» **Task directions**
Can you swap "clockwise" for "counterclockwise" and give back the material from the line containing "Screen dimensions: 707x630" through the end, inclusive, with everything else unchanged and the pictures left out?
::: Recorded data
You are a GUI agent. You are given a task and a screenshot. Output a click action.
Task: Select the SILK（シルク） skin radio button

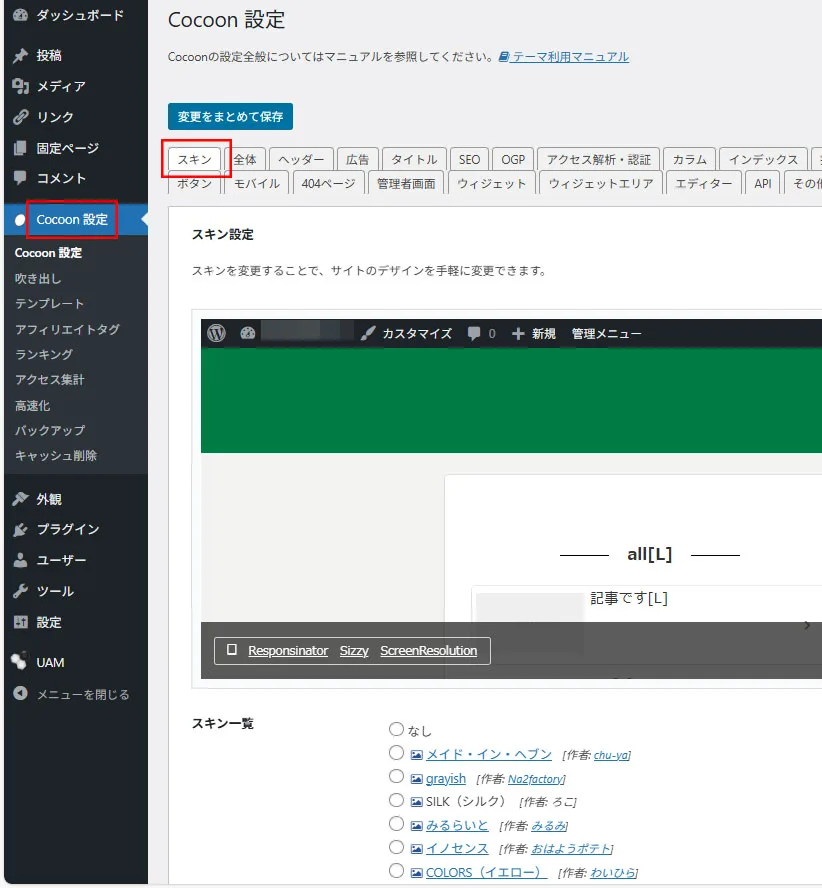tap(397, 801)
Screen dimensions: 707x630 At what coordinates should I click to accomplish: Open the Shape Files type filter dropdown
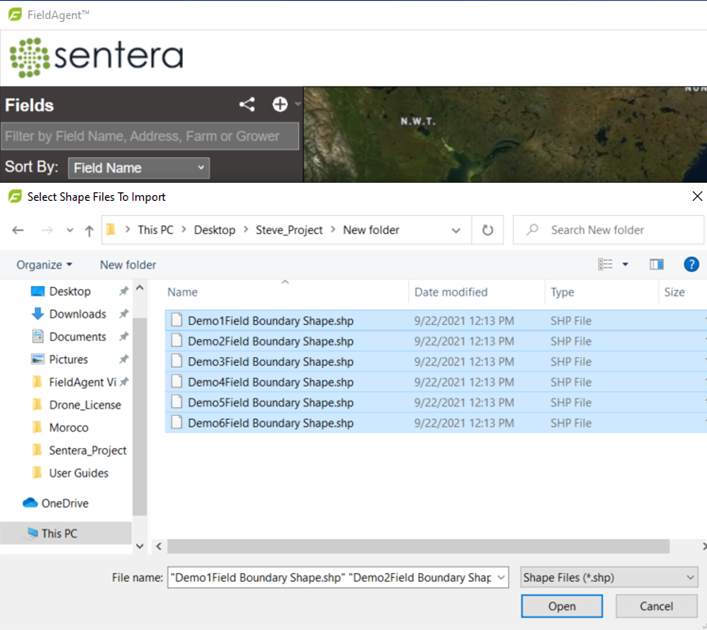(x=609, y=577)
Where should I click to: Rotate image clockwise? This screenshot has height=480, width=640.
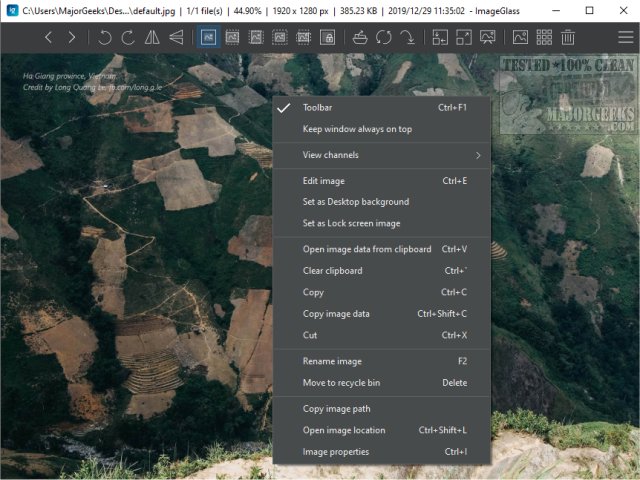(128, 38)
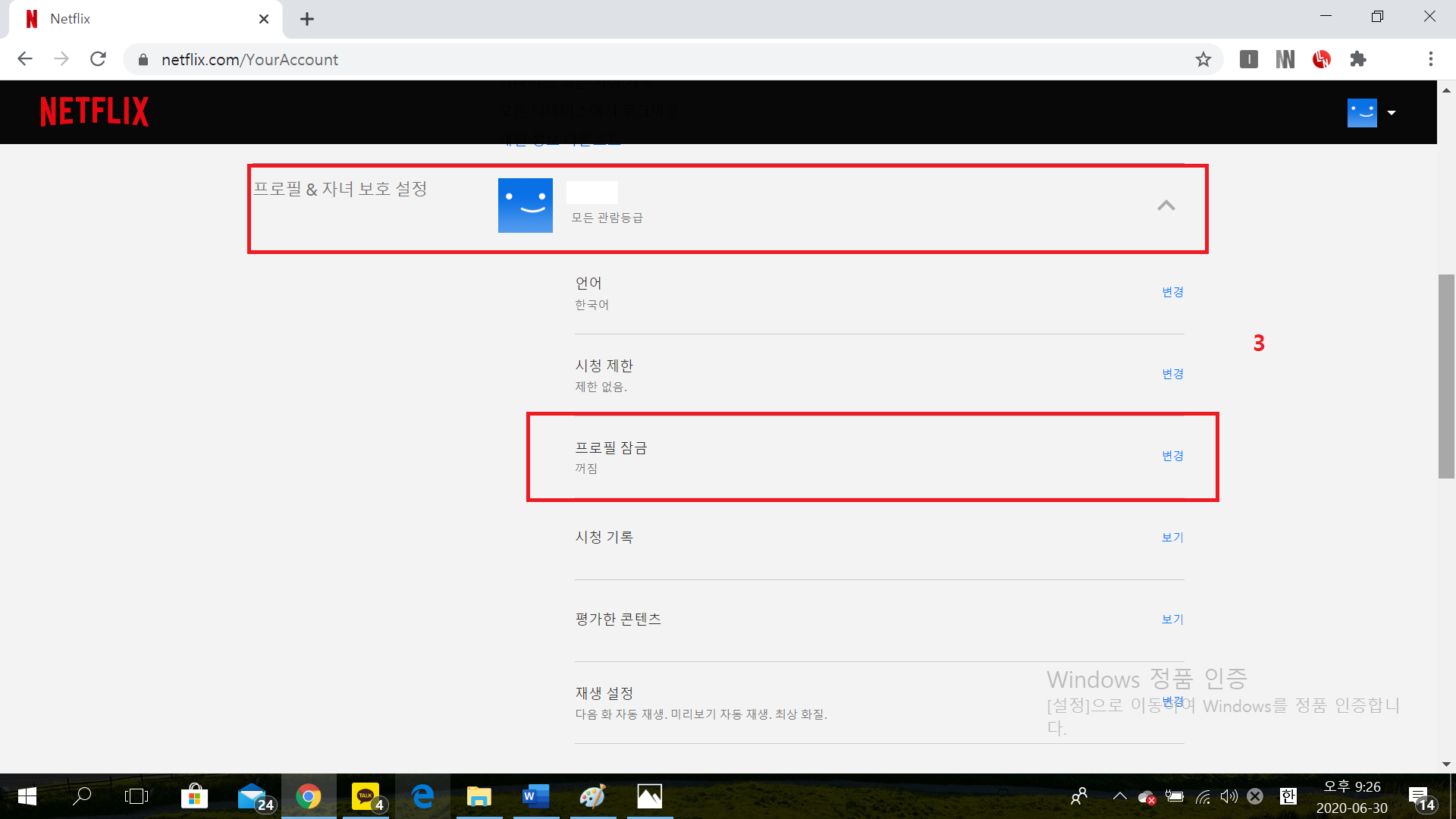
::::::
» **Output below**
Screen dimensions: 707x630 At what coordinates should I click to accomplish: Open the Shape Files type filter dropdown
(x=609, y=577)
Where should I click to: Rotate image counterclockwise? This screenshot has height=480, width=640.
(128, 38)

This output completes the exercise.